Nearly every day, there’s another piece of horrifying news that has scrambling to call our congresspeople — and it’s often because women’s rights are under fire.
We need to be vigilant and informed for the next four years, and for the rest of our lives. We can’t afford to be silent or turn a blind eye.
Here are five actions you should take before Women’s History Month is over — and then keep on fighting the good fight in April and beyond.
1Spend a day volunteering
If finding a women’s-related volunteer gig has been on your “to-do” list for several weeks but keeps getting pushed back thanks to a million obligations, make it a goal to find your organization of choice by the end of Women’s History Month. There are many options, so you can choose based on the issue you’re most passionate about.
National organizations like Planned Parenthood and RAINN can always use our help, but you can focus locally, too, by finding the nearest women’s shelter or mentoring program aimed at underprivileged girls. We recommend checking out VolunteerMatch, a database that allows you to search for volunteer opportunities based on your location and areas of interest.
2Make a donation to a women’s organization
Depending on your financial situation, make a donation to a women’s organization if you can. (And remember — every single dollar counts and makes a difference.) Again, donate based on your passion — whether it’s the National Organization of Women, the ACLU, Planned Parenthood, the Global Fund for Women, RAINN, Emily’s List, or The Women’s Refugee Commission, there are no shortage of places that need our financial support in order to continue their amazing work on behalf of women.
3Shop at a female-owned business
Instead of heading to your favorite chain clothing store, coffee shop, or restaurant, spend your money at a business that’s owned or run by women. The theme for 2017 Women’s History Month is “Honoring Trailblazing Women in Labor and Business” — so, whenever you need to make a purchase, try to do so at a woman’s business.

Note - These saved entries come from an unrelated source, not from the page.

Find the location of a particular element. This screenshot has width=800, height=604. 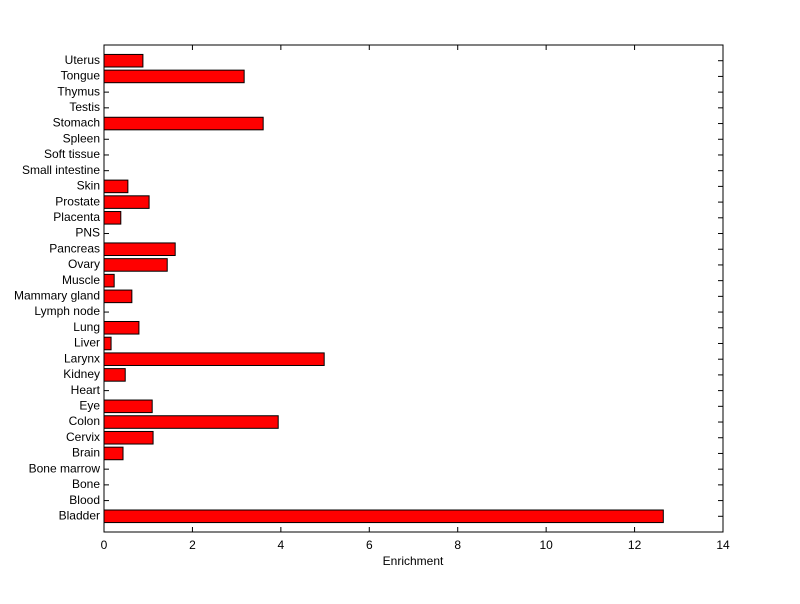

x-tick-label: 10 is located at coordinates (546, 545).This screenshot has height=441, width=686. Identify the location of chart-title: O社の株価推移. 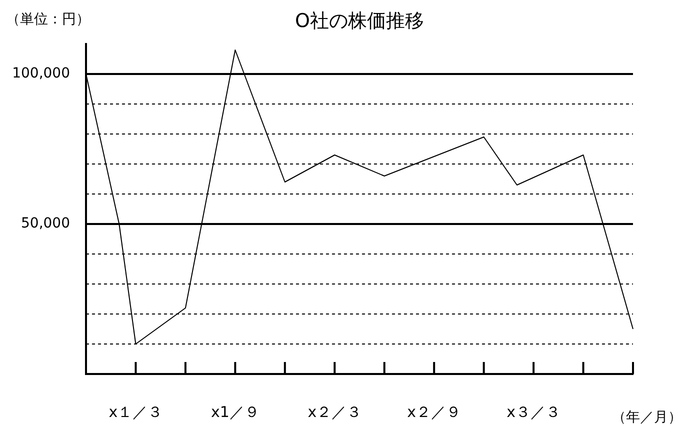
(360, 21). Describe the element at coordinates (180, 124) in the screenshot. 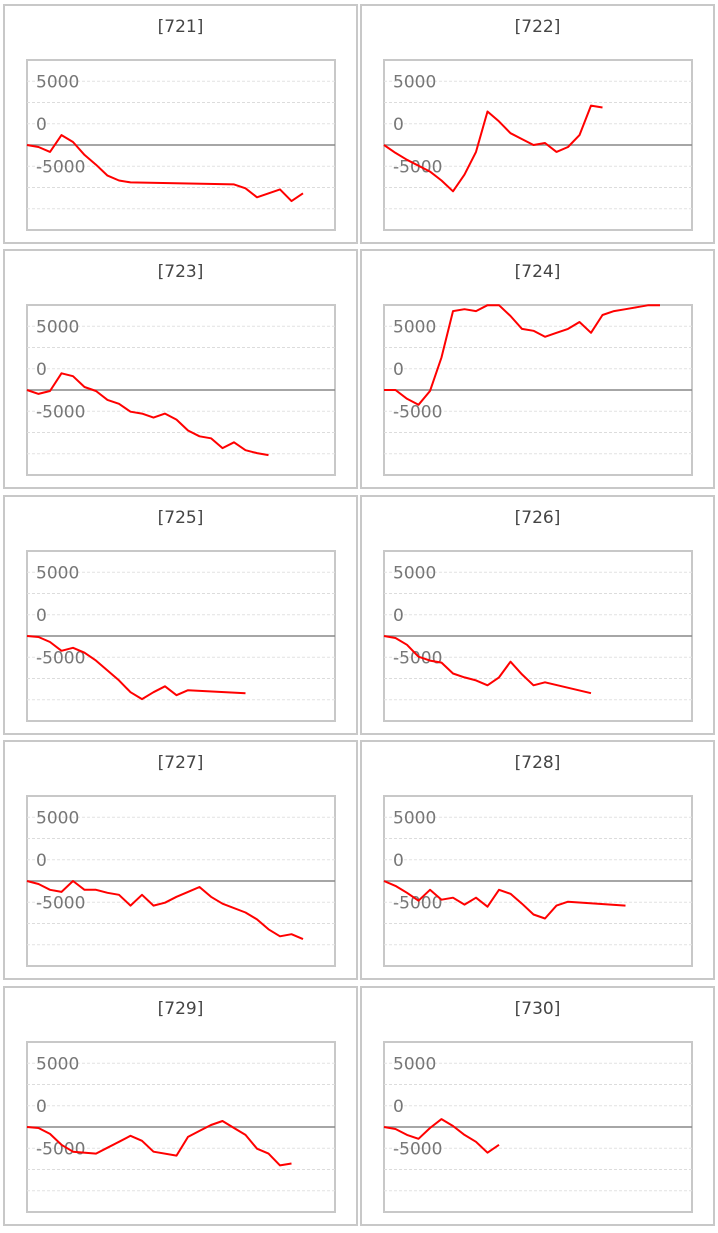

I see `chart-panel: [721] 5000 0 -5000` at that location. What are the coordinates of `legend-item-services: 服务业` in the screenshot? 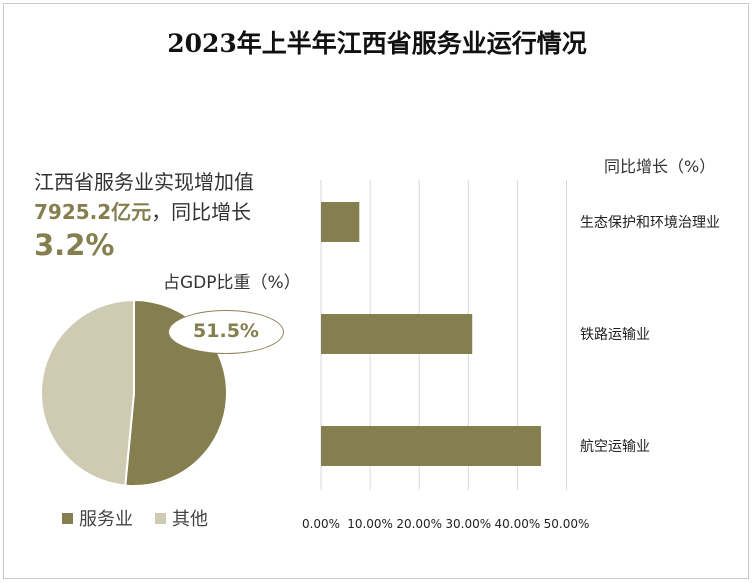 It's located at (98, 518).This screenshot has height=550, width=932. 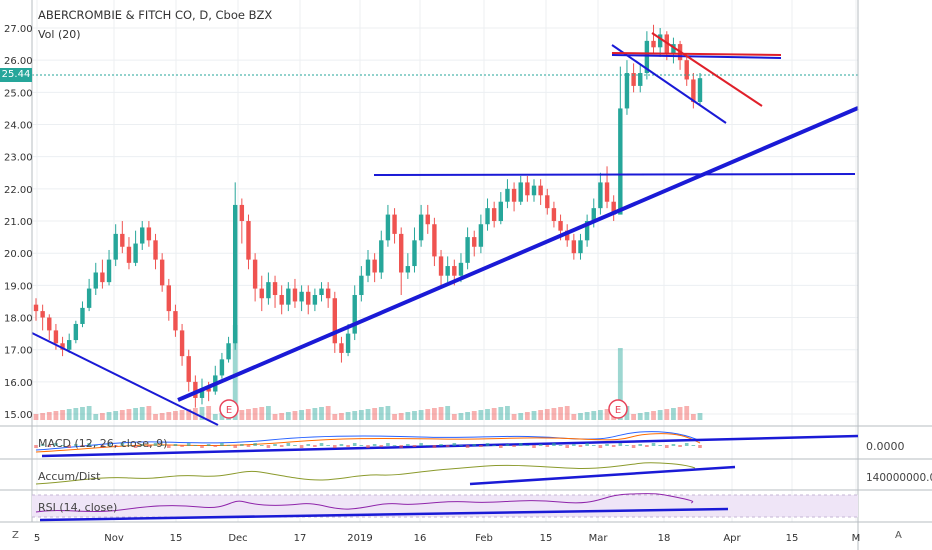 What do you see at coordinates (18, 94) in the screenshot?
I see `price-tick-label: 25.00` at bounding box center [18, 94].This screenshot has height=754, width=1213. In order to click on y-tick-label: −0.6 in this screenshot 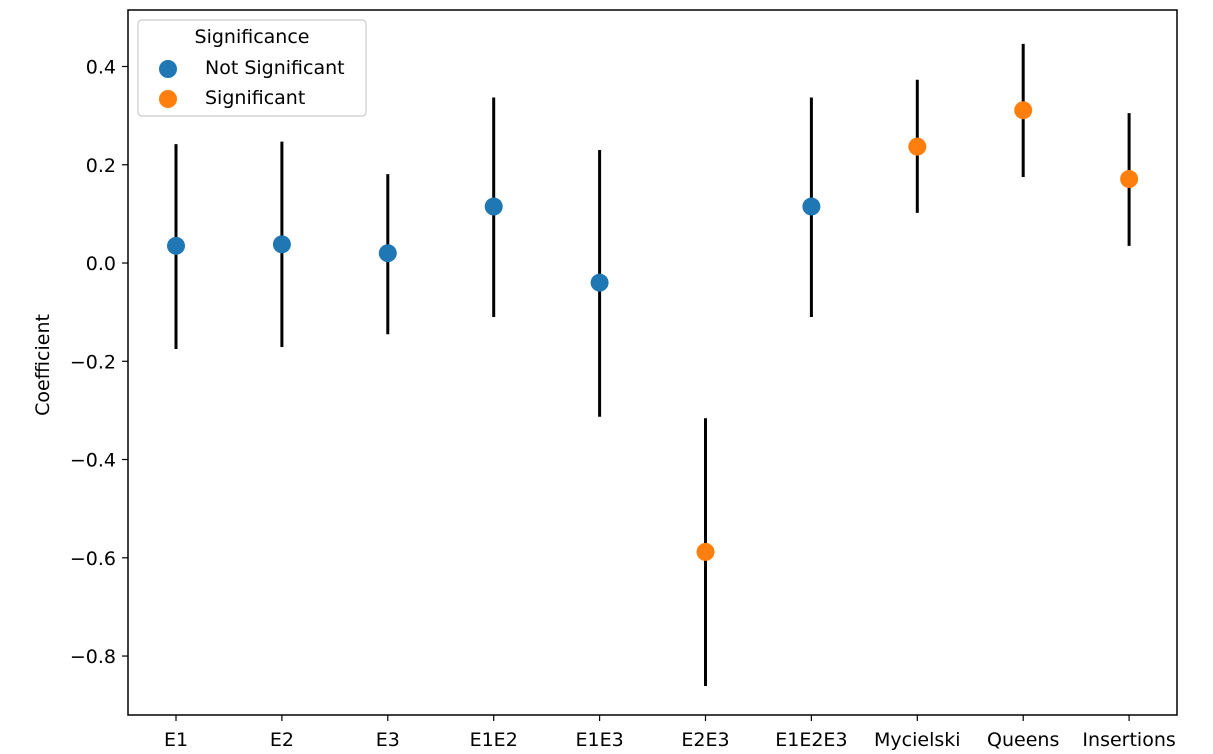, I will do `click(93, 559)`.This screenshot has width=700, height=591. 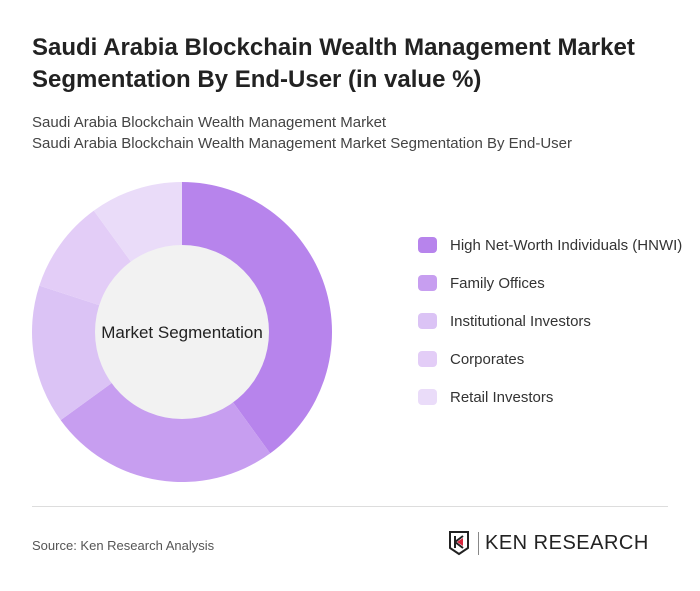 I want to click on legend-item: Retail Investors, so click(x=553, y=398).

4Read feminist memoirs and essays
There are plenty of amazing feminist books out there, both fiction and nonfiction, and now’s the time to use reading as a way to educate yourself about a women’s issue that doesn’t happen to be your area of expertise. For many of us, this means reading books that’ll help us practice intersectionality.
White feminists should make an effort to read memoirs and essays by women of color, and cis women can increase our understanding of trans women by reading books like Redefining Realness by Janet Mock. If you’re one of the many women who’s recently been inspired to run for office, check out memoirs by female politicians — Off the Sidelines by Kirsten Gillibrand is an ideal read for anyone who’s considering a major career change.
For more feminist book recommendations, click here.
5Celebrate the women in your life
As we honor the incredible women who paved the way for us — and those who currently dedicate their lives to women’s causes — let’s not forget to celebrate all the women in our lives who have inspired, supported, and empowered us. There’s never a wrong time to let them know how much they mean to us, but let’s use Women’s History Month as an opportunity to thank the relatives, friends, teachers, and professional mentors who have changed our lives. Schedule time together if you live close by — if not, send a card or make a phone call to express your gratitude. Our biggest supporters deserve some major recognition for helping shape us into the women we are today.